Plastic bottles are the villain the cool video below:
Aluminum is finding its way in products that have traditionally been packaged in glass. Case in point: aluminum wine bottles. For purists, it’s almost heretical to put wines in anything else but glass. But clearly some winemakers have found some real advantages in packaging their wine in aluminum bottles.
Voute, the French winery, is one of the most prominent recent examples. As Voute says, “We chose aluminum not only because it brings qualities identical to glass in terms of compatibility with wine, but it also protects the wine from light, which accelerates the (bad) aging process. Our bottles are unbreakable, single-serve and lightweight” They also use to the “green” argument to justify their decision: “Aluminum is 100-percent recyclable . . . and results in significant reductions in greenhouse gas emissions, thanks to it lower weight.”
Another interesting advantage over glass is the fact that it cools 5x faster than glass. This is an advantage pointed to recently by some American brewers. Personally, I like to see my chardonnay through glass. I think I would miss out on the typical wine tasting ritual by not being able to see the wine color before I sniff and taste. But then again, it seems really convenient to pack a couple of aluminum wine bottles in a cooler and not have to worry about breakage 🙂
The Aluminum Association ran an interesting article on “The Ever-Shrinking Aluminum Can”. Some excerpts:
“Beyond aluminum cans’ advantages relating to its “stackability” and high rates of recycling, its light weight gives it an additional environmental edge over many competing packaging formats.
Broomfield, Colo.-based Ball Corporation over the past 40 years has pursued “lightweighting” as a fundamental part of its business for both economic and environmental reasons. The canmaker has repeatedly reduced both the end diameter of its cans and the amount of aluminum used in its can bodies—to the point where its aluminum cans use 40 percent less aluminum today than they did in 1970.
Ball further notes that:
- Aluminum cans are the lightest-weight beverage container—at 34 cans per pound—enabling savings in shipping and handling costs throughout the entire supply chain; and
- The average post-consumer recycled content of an aluminum can is 44 percent—the highest recycled content of any beverage container.”
The Container Recycling Institute has launched a campaign to achieve Zero Beverage Container Waste by 2020. Considering aluminum’s superior recycling rates, this bodes well for the aluminum packaging industry.
Aluminum packaging looks very well-positioned in the new “green revolution”. Everything is going green these days – green computing, green buildings, green energy, and of course green packaging. According to the Aluminum Association, “the aluminum industry recovers approximately 54% of the aluminum containers produced in the U.S.” More significantly, the aluminum industry is targeting a 75% recycling rate by 2015 (see article text here).

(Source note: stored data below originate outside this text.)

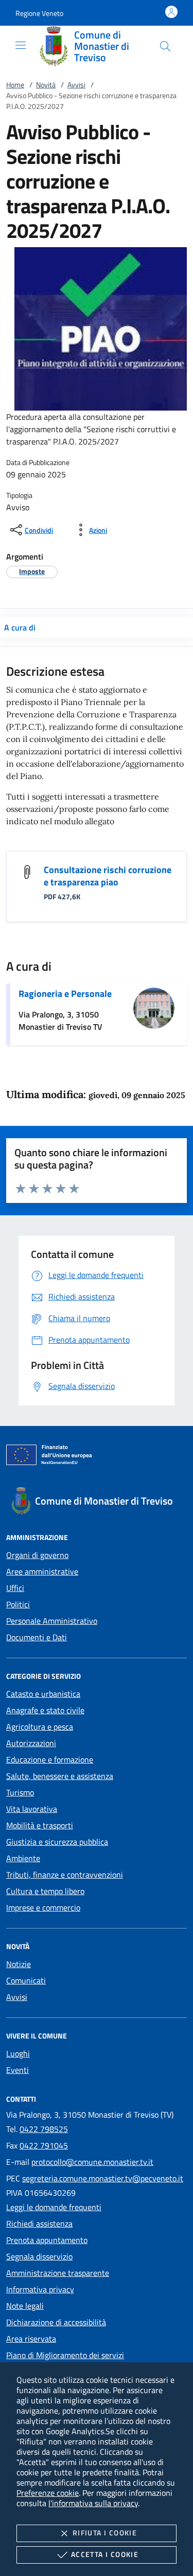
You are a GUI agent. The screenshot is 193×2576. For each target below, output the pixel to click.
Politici (18, 1604)
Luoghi (18, 2053)
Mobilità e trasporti (39, 1825)
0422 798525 (44, 2129)
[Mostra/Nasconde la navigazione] (20, 45)
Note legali (25, 2306)
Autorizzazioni (31, 1743)
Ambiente (23, 1858)
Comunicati (26, 1980)
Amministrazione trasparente (57, 2273)
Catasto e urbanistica (43, 1694)
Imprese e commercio (43, 1907)
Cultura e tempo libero (45, 1891)
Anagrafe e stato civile (45, 1710)
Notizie (18, 1964)
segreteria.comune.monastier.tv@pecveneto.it (102, 2178)
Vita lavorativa (31, 1809)
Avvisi (76, 84)
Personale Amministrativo (51, 1621)
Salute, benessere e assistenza (59, 1776)
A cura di (20, 627)
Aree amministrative (42, 1571)
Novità (46, 84)
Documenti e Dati (36, 1637)
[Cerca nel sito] (165, 46)
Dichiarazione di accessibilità (56, 2322)
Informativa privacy (40, 2289)
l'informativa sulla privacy (93, 2503)
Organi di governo (37, 1555)
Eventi (17, 2070)
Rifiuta (105, 2532)
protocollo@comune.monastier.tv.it (92, 2162)
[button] (39, 13)
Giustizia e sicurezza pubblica (57, 1842)
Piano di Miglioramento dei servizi (65, 2355)
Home (15, 84)
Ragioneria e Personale (65, 993)
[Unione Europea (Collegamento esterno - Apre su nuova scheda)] (96, 1456)
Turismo (20, 1792)
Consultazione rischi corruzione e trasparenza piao (107, 876)
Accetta (104, 2554)
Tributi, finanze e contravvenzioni (64, 1874)
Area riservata (31, 2338)
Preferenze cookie (47, 2493)
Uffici (15, 1588)
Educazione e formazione (49, 1759)
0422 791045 (44, 2145)
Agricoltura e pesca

This is really quite a significant target and a story that both consumers and packagers should really know. Most people would probably think that glass containers have better recycling rates than aluminum. In fact, according to the EPA, “only 22% of glass containers were recycled in 2003, as compared to 44% for aluminum cans.” The Container Recycling Institute reported that in 2006 aluminum recycling rates were at
45.2%, vs. 23.5% for PET plastic and 27.8% for glass.
Aluminum’s recyclability and sustainability are clear pluses for the environment, especially in this new environmentally-conscious US administration. We’re already seeing greater use of aluminum packaging in many new applications such as wine. So expect a lot more stories in this e-zine on aluminum as a green packaging material!